§ **Task goal**: Repeat the records below exactly as they appear, leaving out any pictures.

::: Given entries :::

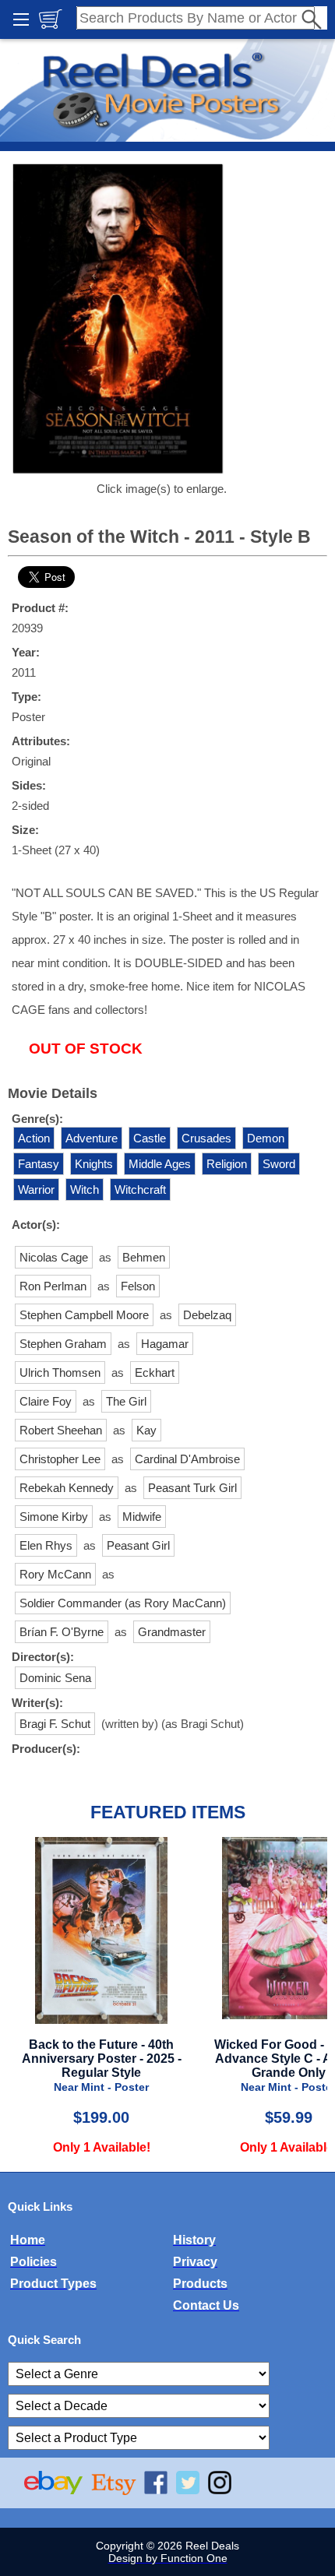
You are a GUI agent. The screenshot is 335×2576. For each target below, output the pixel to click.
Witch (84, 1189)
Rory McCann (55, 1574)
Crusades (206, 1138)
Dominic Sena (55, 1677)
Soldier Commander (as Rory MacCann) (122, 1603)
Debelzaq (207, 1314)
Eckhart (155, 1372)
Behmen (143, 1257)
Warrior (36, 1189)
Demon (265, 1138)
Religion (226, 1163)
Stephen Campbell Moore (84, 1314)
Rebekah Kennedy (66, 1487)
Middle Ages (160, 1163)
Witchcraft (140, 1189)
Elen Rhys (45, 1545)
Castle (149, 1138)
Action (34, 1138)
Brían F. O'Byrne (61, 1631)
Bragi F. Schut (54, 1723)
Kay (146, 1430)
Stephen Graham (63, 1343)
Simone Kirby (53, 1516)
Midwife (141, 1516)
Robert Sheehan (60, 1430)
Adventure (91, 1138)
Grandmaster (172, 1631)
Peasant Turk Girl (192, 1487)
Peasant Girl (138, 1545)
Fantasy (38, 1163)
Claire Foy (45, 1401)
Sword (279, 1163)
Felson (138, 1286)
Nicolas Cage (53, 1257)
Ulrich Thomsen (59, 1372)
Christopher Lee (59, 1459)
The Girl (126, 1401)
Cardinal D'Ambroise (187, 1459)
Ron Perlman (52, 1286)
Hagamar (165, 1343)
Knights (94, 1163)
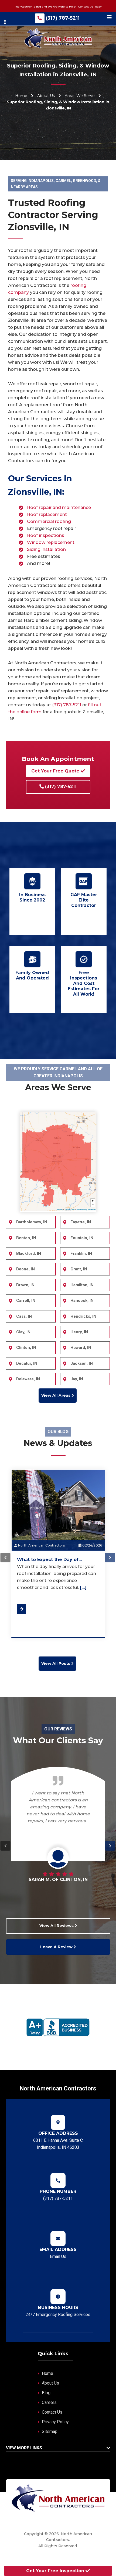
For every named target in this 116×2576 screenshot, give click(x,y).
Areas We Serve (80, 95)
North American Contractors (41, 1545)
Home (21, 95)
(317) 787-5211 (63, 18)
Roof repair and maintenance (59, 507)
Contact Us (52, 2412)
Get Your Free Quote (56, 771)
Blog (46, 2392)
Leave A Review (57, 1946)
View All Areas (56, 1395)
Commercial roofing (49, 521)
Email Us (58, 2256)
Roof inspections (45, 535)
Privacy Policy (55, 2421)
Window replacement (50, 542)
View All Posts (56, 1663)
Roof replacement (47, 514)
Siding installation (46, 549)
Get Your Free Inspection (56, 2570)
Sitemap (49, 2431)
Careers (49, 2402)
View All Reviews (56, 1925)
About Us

:::

§ **Expected answer**:
You are a GUI agent. The screenshot is 335×2576. For each target below, output the pixel to click.
Witch (84, 1189)
Rory McCann (55, 1574)
Crusades (206, 1138)
Dominic Sena (55, 1677)
Soldier Commander (as Rory MacCann) (122, 1603)
Debelzaq (207, 1314)
Eckhart (155, 1372)
Behmen (143, 1257)
Warrior (36, 1189)
Demon (265, 1138)
Religion (226, 1163)
Stephen Campbell Moore (84, 1314)
Rebekah Kennedy (66, 1487)
Middle Ages (160, 1163)
Witchcraft (140, 1189)
Elen Rhys (45, 1545)
Castle (149, 1138)
Action (34, 1138)
Brían F. O'Byrne (61, 1631)
Bragi F. Schut (54, 1723)
Kay (146, 1430)
Stephen Graham (63, 1343)
Simone Kirby (53, 1516)
Midwife (141, 1516)
Robert Sheehan (60, 1430)
Adventure (91, 1138)
Grandmaster (172, 1631)
Peasant Turk Girl (192, 1487)
Peasant Girl (138, 1545)
Fantasy (38, 1163)
Claire Foy (45, 1401)
Sword (279, 1163)
Felson (138, 1286)
Nicolas Cage (53, 1257)
Ulrich Thomsen (59, 1372)
Christopher Lee (59, 1459)
The Girl (126, 1401)
Cardinal D'Ambroise (187, 1459)
Ron Perlman (52, 1286)
Hagamar (165, 1343)
Knights (94, 1163)
For every named target in this 116×2576 screenshot, give click(x,y).
Areas We Serve (80, 95)
North American Contractors (41, 1545)
Home (21, 95)
(317) 787-5211 (63, 18)
Roof repair and maintenance (59, 507)
Contact Us (52, 2412)
Get Your Free Quote (56, 771)
Blog (46, 2392)
Leave A Review (57, 1946)
View All Areas (56, 1395)
Commercial roofing (49, 521)
Email Us (58, 2256)
Roof inspections (45, 535)
Privacy Policy (55, 2421)
Window replacement (50, 542)
View All Posts (56, 1663)
Roof replacement (47, 514)
Siding installation (46, 549)
Get Your Free Inspection (56, 2570)
Sitemap (49, 2431)
Careers (49, 2402)
View All Reviews (56, 1925)
About Us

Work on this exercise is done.